Despite its recent troubles, and the seemingly cyclical nature of its business that has resulted in regular boom and bust periods, Phoenix remains by far the independent market leader in the core systems software marketplace, in particular BIOS software, as required by all Wintel PCs. BIOS remains a vital point of control for OS and desktop management. But under pressure from Intel and open source alternatives, the company has tried on numerous occasions – without any noticeable success – to diversify. That has usually resulted in Phoenix taking its eye off the ball of its core business, which entails maintaining relationships with the big PC vendors as well as the white-box original design manufacturers (ODMs) from Taiwan.

Revenue in the third quarter declined 16% year over year to $13.7m, but Phoenix scraped together a small operating profit, its first since 2008. Ninety staff were cut during the quarter, taking the firm’s total down to 313. Future growth depends on the take-up from OEMs and ODMs of its latest product, SecureCore Tiano 2.0, which began shipping in late March. Phoenix claims 50 wins so far and is working on a further 80 projects for this design cycle. The first systems using the new version should reach the market in fiscal 2011.

Phoenix sheds FailSafe

Contact: John Abbott

Phoenix Technologies announced at the start of the year that it was putting its plans to expand beyond the core BIOS software business on hold, and hired GrowthPoint Technology Partners to find a buyer for its non-strategic technology assets. A short time later, CEO Woodson Hobbs was out the door, followed soon after by CFO Richard Arnold. Ironically, Hobbs was originally hired in September 2006 to turn the company around, and his first task back then was to rebuild the BIOS business after Phoenix had lost its way through diversification. It appears that Hobbs fell into the same trap by putting too much effort into HyperSpace, a hypervisor that was being positioned as the basis for an OS for netbooks. Tom Lacey, who previously worked at Applied Materials Inc and before that Flextronics, took over as CEO in February.

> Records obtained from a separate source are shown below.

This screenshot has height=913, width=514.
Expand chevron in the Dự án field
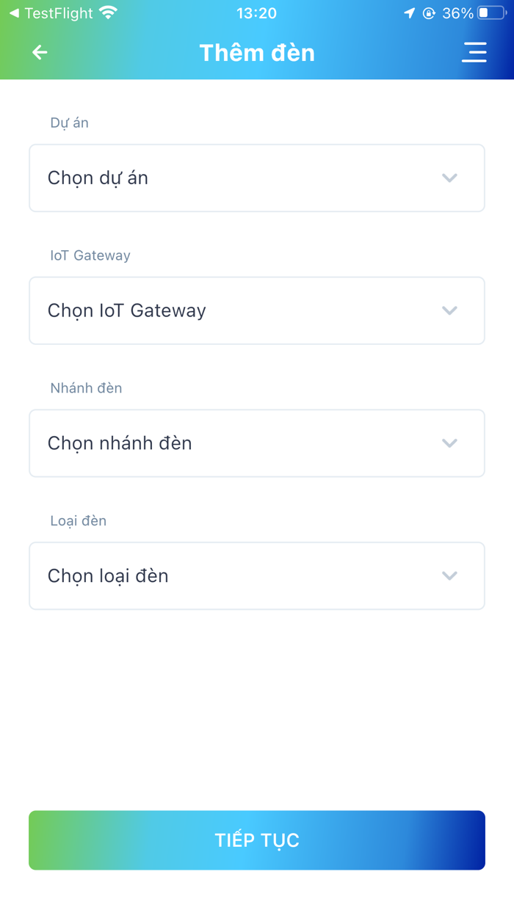tap(450, 178)
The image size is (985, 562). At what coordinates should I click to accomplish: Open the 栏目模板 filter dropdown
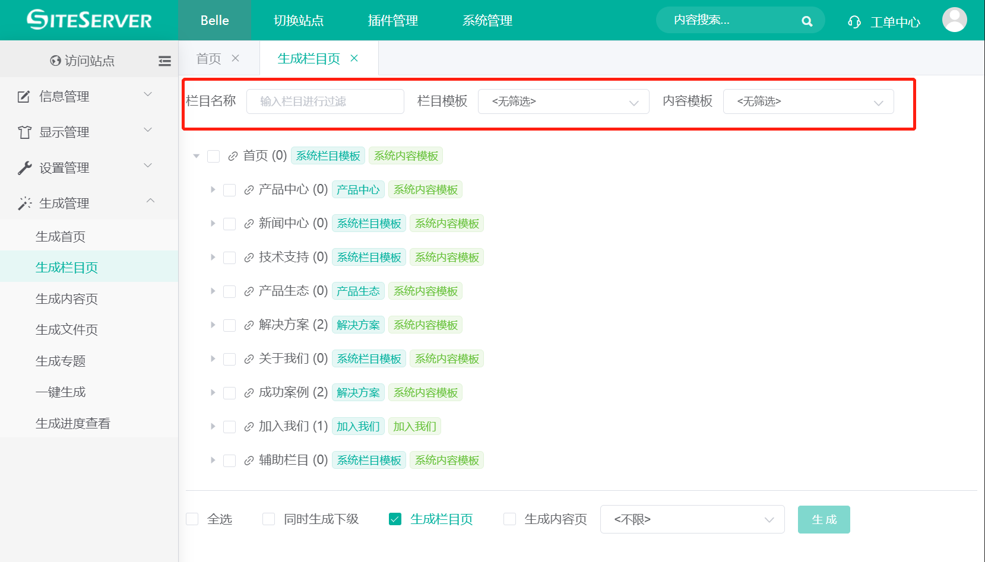[563, 101]
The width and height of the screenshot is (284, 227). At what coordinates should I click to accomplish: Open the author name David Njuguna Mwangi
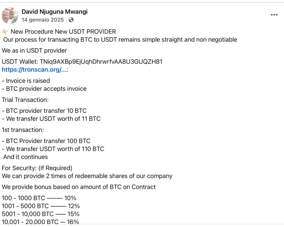pos(54,12)

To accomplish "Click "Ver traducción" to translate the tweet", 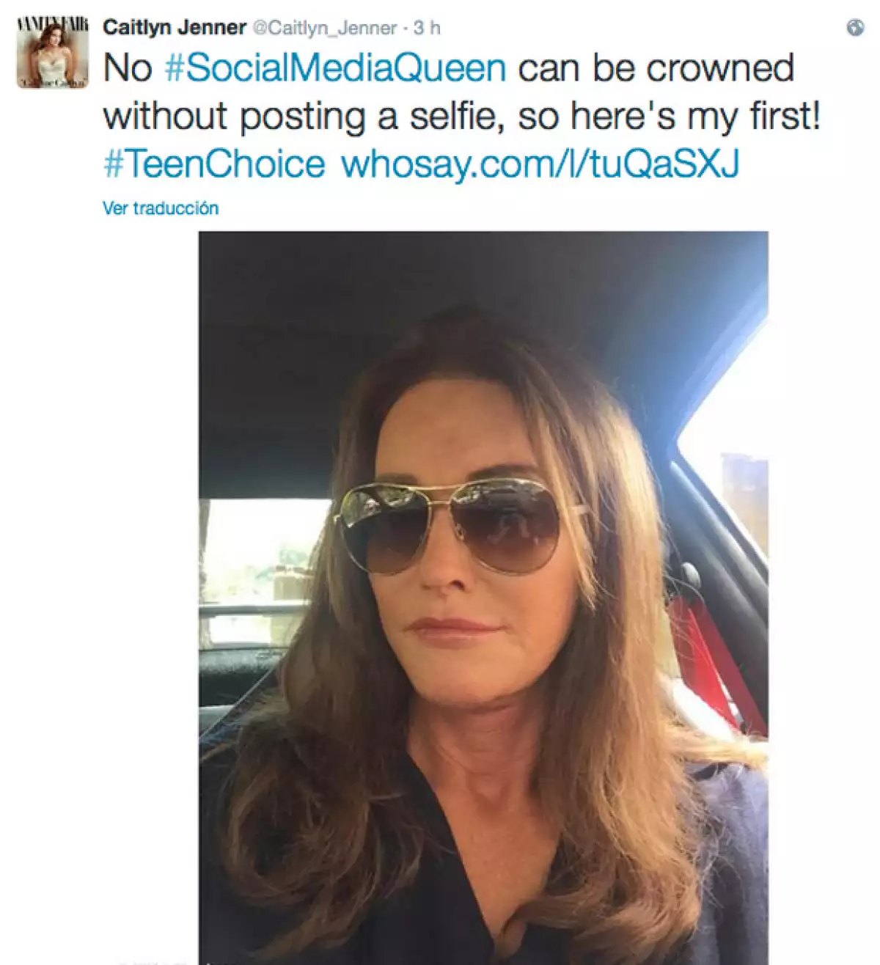I will pyautogui.click(x=161, y=208).
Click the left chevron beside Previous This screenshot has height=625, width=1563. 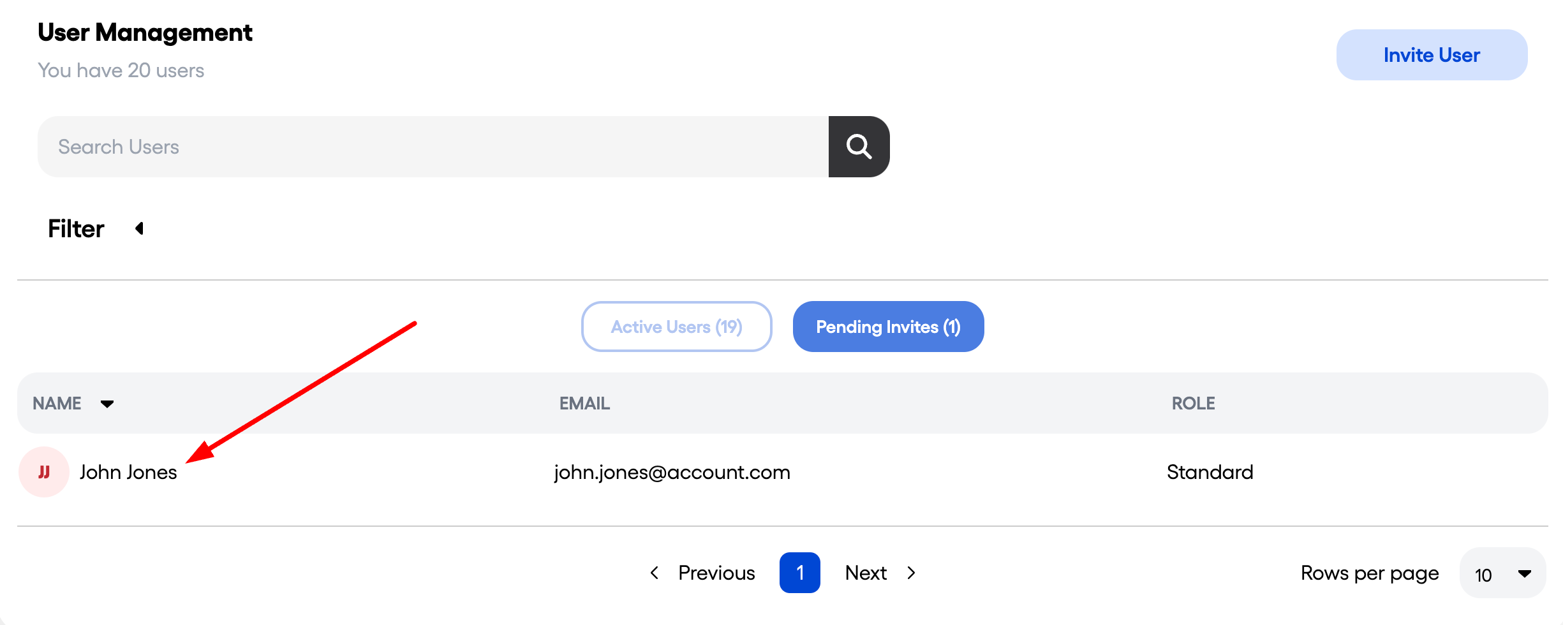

Now a buyer has been announced for the first of Phoenix’s unwanted assets: FailSafe, a theft-loss protection and prevention system for laptops, and the associated Freeze computer locking system. The acquirer is security tools provider Absolute Software and the price tag is $6.9m. (This is Absolute’s second acquisition in five months: last December it spent $9.6m on the assets of Pole Position Software, primarily for the target’s LANrev asset management package). Phoenix is still trying to offload HyperSpace itself as well as the eSupport.com line of online PC diagnostics tools.

Since the need for a new OS to run on netbooks now appears to be fading away, HyperSpace could conceivably be utilized by vendors addressing the desktop virtualization market. However, the largest players here – VMware, Citrix and Microsoft – are working with their own hypervisors and are unlikely to want another. Interestingly, Phoenix has filed a patent-infringement lawsuit against startup DeviceVM, the developer of the SplashTop lightweight Linux OS. DeviceVM has licensing deals in place with netbook and laptop makers Asus, Hewlett-Packard, Lenovo, LG Electronics, Acer and Sony.

New CEO Lacey claims that excellent progress is being made on refocusing Phoenix back onto its BIOS business. At the end of fiscal 2009 (ending September 30), the noncore products made up less than 10% of Phoenix’s $67.7m in revenue, an overall decline of 8% over 2008. That means core BIOS sales are back down to the same level as they were in fiscal 2006, despite the acquisition of direct rival General Software Inc in July 2008. In its most recent first quarter, the company posted revenue of $15.6m (down from $17.4m in Q1 2009) and a profit of $1.1m (including a one-off $7.1m income tax refund). Phoenix has cash on hand of $27.9m.